My UNcycled tanks stank. My cycled tanks smelled like a freshwater wetlands. That's one of the reasons I cycled ALL my tanks...even the 3g and 2.5g ones.


----------



## OrangeAugust (Jul 23, 2012)

My unfiltered 2.5 gallon smells awful when I do water changes. It smells like sulfur or something. I haven't been able to figure out what it is, but I think it's the gravel. It's a different brand than I use in my 5 gallon. I also recently started using that gravel in my girl's one gallon tank, and that starting to stink, too. It's not poop, though, because I use a gravel vac every time and I do 100% changes on my 1 gal. and clean out the gravel real good. It could be your gravel or plastic decorations or something.


----------



## paloverde (Nov 9, 2012)

OrangeAugust said:


> My unfiltered 2.5 gallon smells awful when I do water changes. It smells like sulfur or something. I haven't been able to figure out what it is, but I think it's the gravel. It's a different brand than I use in my 5 gallon. I also recently started using that gravel in my girl's one gallon tank, and that starting to stink, too. It's not poop, though, because I use a gravel vac every time and I do 100% changes on my 1 gal. and clean out the gravel real good. It could be your gravel or plastic decorations or something.


That sulfur smell could be caused from anaerobic pockets in your gravel, and that perhaps you might need to investigate.


----------



## OrangeAugust (Jul 23, 2012)

paloverde said:


> That sulfur smell could be caused from anaerobic pockets in your gravel, and that perhaps you might need to investigate.


Every time I clean it, though (twice a week), I use the gravel vac and poke and mix around the gravel a lot, so I don't know if that's it.


----------



## paloverde (Nov 9, 2012)

OrangeAugust said:


> Every time I clean it, though (twice a week), I use the gravel vac and poke and mix around the gravel a lot, so I don't know if that's it.


Just a thought, do you use prime to treat your new water, it has a pungent sulfur smell.


----------



## OrangeAugust (Jul 23, 2012)

paloverde said:


> Just a thought, do you use prime to treat your new water, it has a pungent sulfur smell.


Nope, I use API Stress Coat.


----------



## ChoclateBetta (Jul 22, 2012)

Assasin snails do a water change and add them they bury in the subsrate if sand.


----------



## asukabetta (Oct 2, 2012)

Ever since I visited a water recycling plant with my school back in the day, NOTHING has smelt as FOUL. lol.

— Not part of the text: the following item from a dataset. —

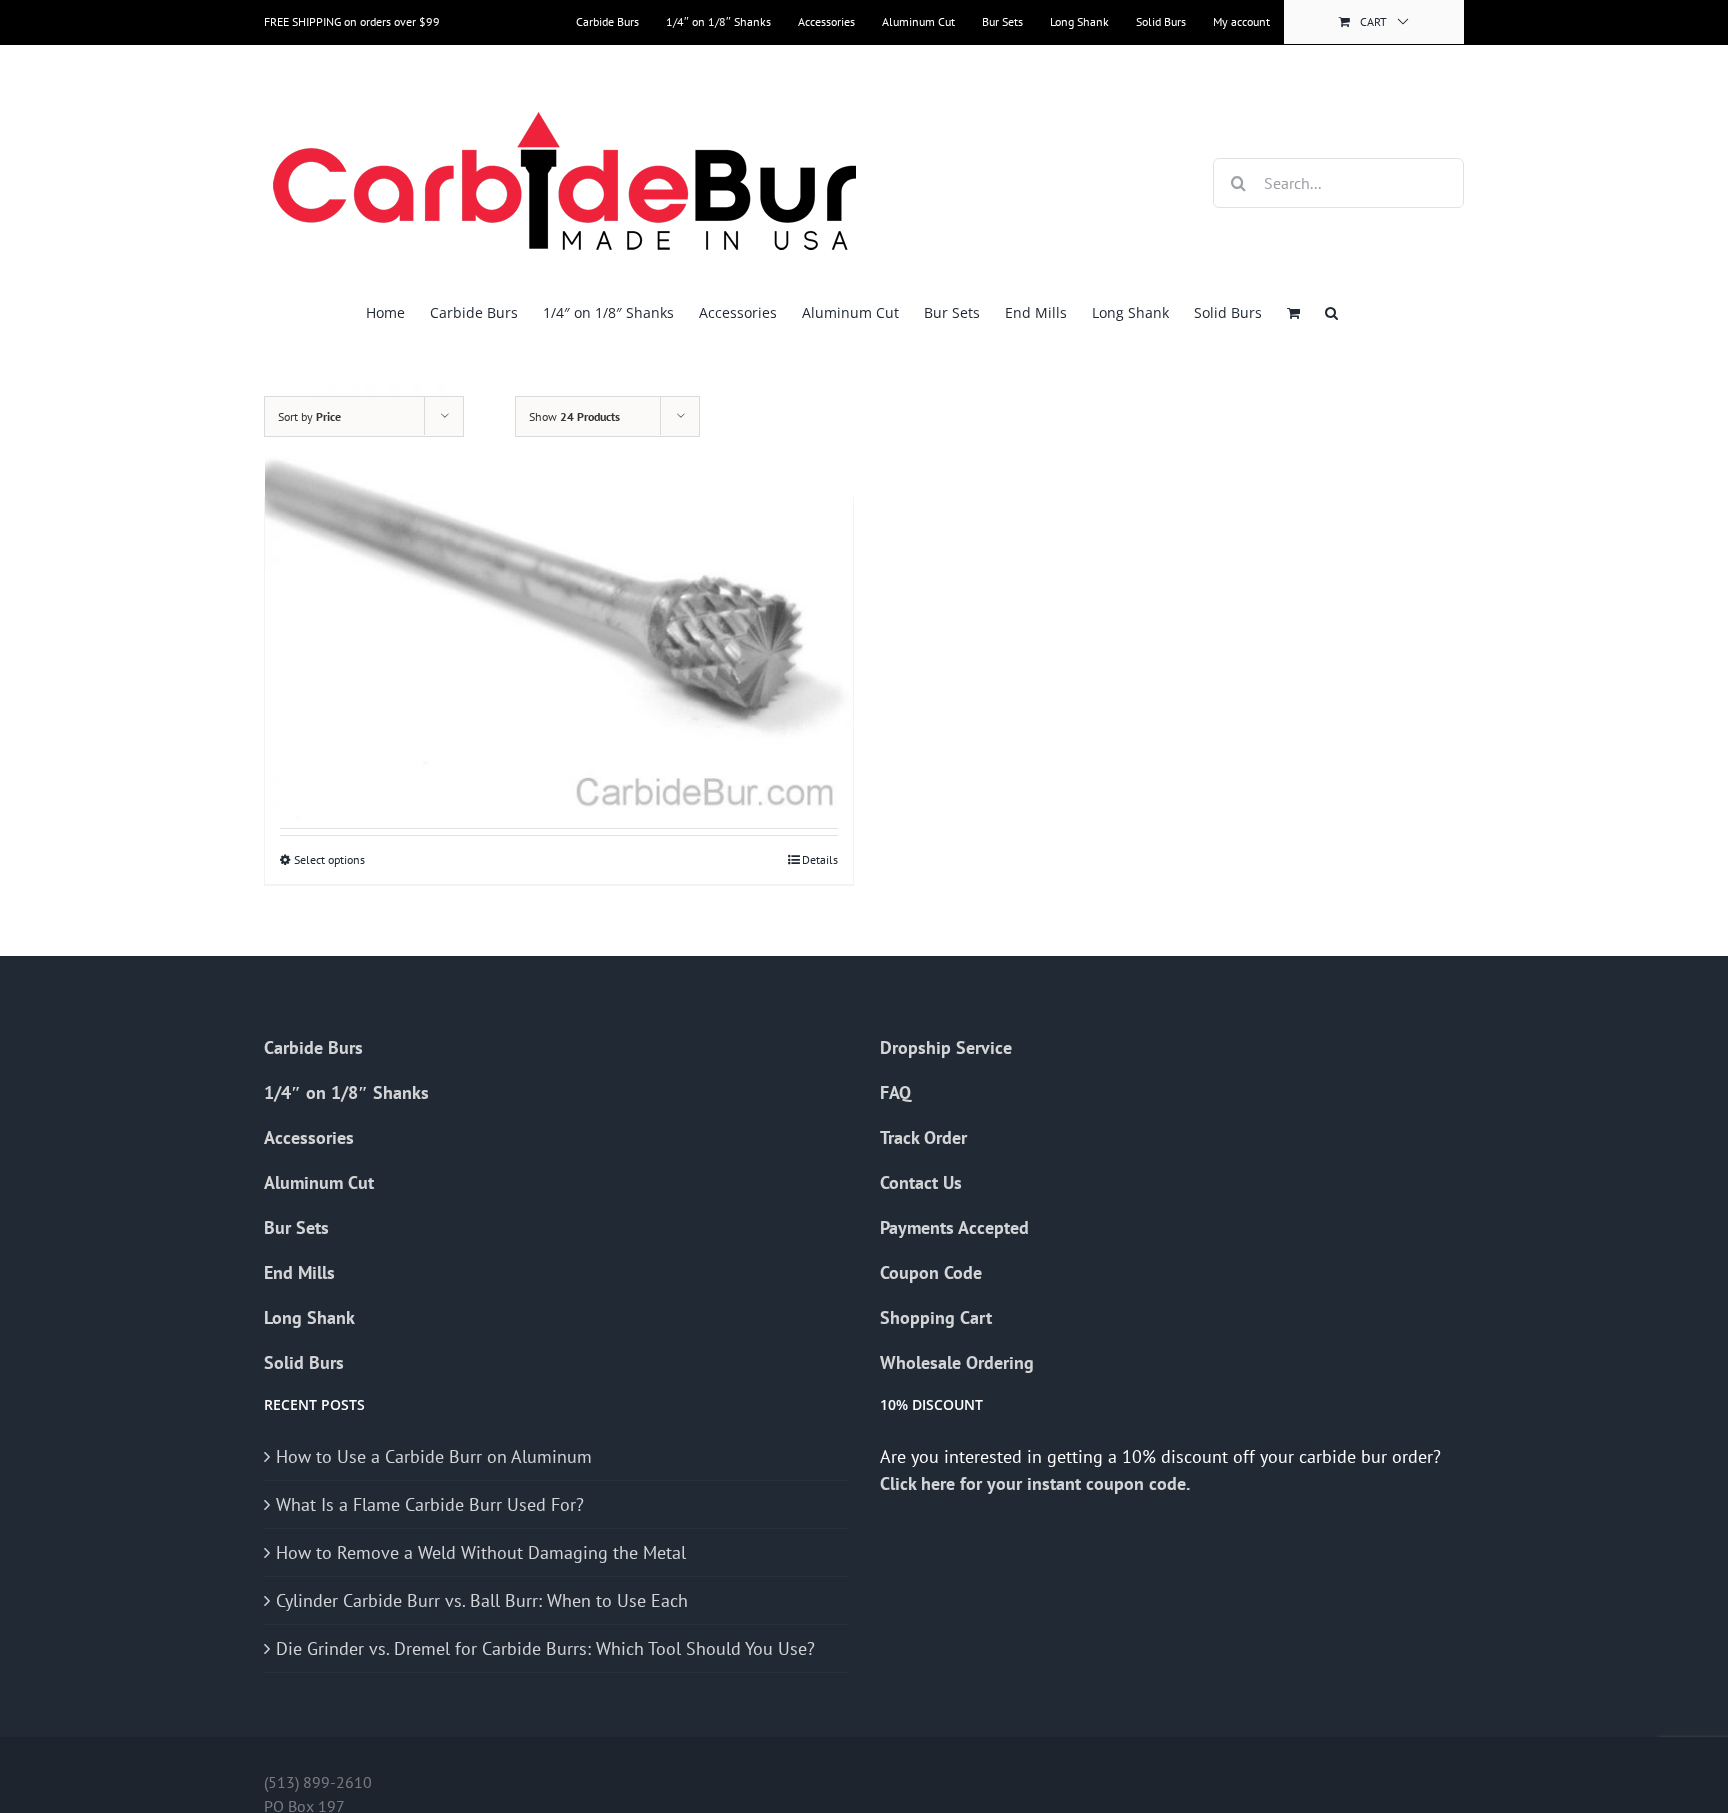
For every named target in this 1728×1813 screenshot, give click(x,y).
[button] (1331, 312)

Try perhaps a 100% water change? I know it's very unadvisable but, it could help. Perhaps your are overfeeding?


----------



## ChoclateBetta (Jul 22, 2012)

It is adviseable but not too much.


----------



## asukabetta (Oct 2, 2012)

ChoclateBetta said:


> It is adviseable but not too much.


well it does stress the fish a little, but since the tank isn't cycled it should be okay.


----------



## ChoclateBetta (Jul 22, 2012)

Only in large amounts like too many is 100 percent bad a little stress every ounce in a while is safe.


----------